The other 82.5 percent of the $10 million you can spend on the actual sequencing.  The prize guidelines say you don't have to include the price of the instruments in the cost, but just for the sake of argument I'll do that here.  And I'll mix and match the cost estimates from the maize project for Sanger sequencing with other technologies.  The most promising commercial instrument appears to be the 454 pyrosequencer, at $500,000 a pop, looking at its combination of read length and throughput, even if they don't yet have the read length quite high enough yet.  If you buy 16 of those beasties, it appears you can sequence about 1.6 GB a day, about a factor of 40 below what's required to win the Archon prize.  Let's say 454 gets the read length up to 500 bases, then they are still an order of magnitude shy just on the sequencing rate, forgetting the sample prep.

Alternatively, you could simply buy 600 of the 454 instruments, and then you'd be set, at least for throughput.  Might blow your budget, though, with the $300 million retail cost.  But you could take solace in how happy you'd make all the investors in 454.

Microsoft Supports Biobricks

Last weekend at the 2006 International Genetically Engineered Machines Competition (iGEM 2006), Microsoft announced a Request For Proposals related to Synthetic Biology.  According to the RFP page:

Microsoft invites proposals to identify and address computational challenges in two areas of synthetic biology. The first relates to the re-engineering of natural biological pathways to produce interoperable, composable, standard biological parts. Examples of research topics include, but are not limited to, the specification, simulation, construction, and dissemination of biological components or systems of interacting components. The second area for proposals focuses on tools and information repositories relating to the use of DNA in the fabrication of nanostructures and nanodevices. In both cases, proposals combining computational methods with biological experimentation are seen as particularly valuable.

The total amount to be awarded is $500,000. 

"Smallpox Law Needs Fix"

ScienceNOW Daily News is carrying a short piece on the recommendation by the National Science Advisory Board on Biosecurity (NSABB) to repeal a law that criminalizes synthesis of genomes 85% similar to smallpox.

The original law, which surprised everyone I have ever talked to about this topic, was passed in late 2004 and wasn't written about by the scientific press until March of '05:

The new provision, part of the Intelligence Reform and Terrorism Prevention Act that President George W. Bush signed into law on 17 December 2004, had gone unnoticed even by many bioweapons experts. "It's a fascinating development," says smallpox expert Jonathan Tucker of the Monterey Institute's Center for Nonproliferation Studies in Washington, D.C.

...Virologists zooming in on the bill's small print, meanwhile, cannot agree on what exactly it outlaws. The text defines variola as "a virus that can cause human smallpox or any derivative of the variola major virus that contains more than 85 percent of the gene sequence" of variola major or minor, the two types of smallpox virus. Many poxviruses, including a vaccine strain called vaccinia, have genomes more than 85% identical to variola major, notes Peter Jahrling, who worked with variola at the U.S. Army Medical Research Institute of Infectious Diseases in Fort Detrick, Maryland; an overzealous interpretation "would put a lot of poxvirologists in jail," he says.

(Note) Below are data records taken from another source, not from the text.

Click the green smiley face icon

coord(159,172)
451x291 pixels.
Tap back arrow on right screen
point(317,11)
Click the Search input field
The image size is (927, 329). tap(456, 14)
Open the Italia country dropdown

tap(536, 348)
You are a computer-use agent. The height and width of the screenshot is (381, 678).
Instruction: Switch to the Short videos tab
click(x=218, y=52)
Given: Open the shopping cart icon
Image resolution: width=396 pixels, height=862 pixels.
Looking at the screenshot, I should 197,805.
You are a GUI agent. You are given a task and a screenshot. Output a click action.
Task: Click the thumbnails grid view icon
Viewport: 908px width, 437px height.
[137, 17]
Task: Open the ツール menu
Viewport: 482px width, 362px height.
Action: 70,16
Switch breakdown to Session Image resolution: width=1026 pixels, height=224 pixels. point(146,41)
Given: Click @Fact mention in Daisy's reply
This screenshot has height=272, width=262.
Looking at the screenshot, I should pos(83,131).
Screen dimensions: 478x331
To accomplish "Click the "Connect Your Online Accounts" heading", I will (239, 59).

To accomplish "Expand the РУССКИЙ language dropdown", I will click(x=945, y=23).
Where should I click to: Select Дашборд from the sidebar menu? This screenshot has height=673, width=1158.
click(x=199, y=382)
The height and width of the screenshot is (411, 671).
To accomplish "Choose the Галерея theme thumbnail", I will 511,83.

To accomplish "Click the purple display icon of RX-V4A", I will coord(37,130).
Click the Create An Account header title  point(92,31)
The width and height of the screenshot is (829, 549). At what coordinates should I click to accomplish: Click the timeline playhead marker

According to the news report at ScienceNOW:

Stanford biologist David Relman, who heads NSABB's working group on synthetic genomics, told the board that "the language of the [amendment] allows for multiple interpretations of what is actually covered" and that the 85% sequence stipulation is "arbitrary." Therefore, he said, "we recommend repealing" the amendment.

Relman's group also recommended that the government revamp its select agents list in light of advances in synthetic genomics. These advances make it possible to engineer biological agents that are functionally lethal but genomically different from pathogens on the list. The group's recommendations, which were approved unanimously by the board, are among several that the board will pass on to the U.S. government to help develop policies for the conduct and oversight of biological research that could potentially be misused by terrorists.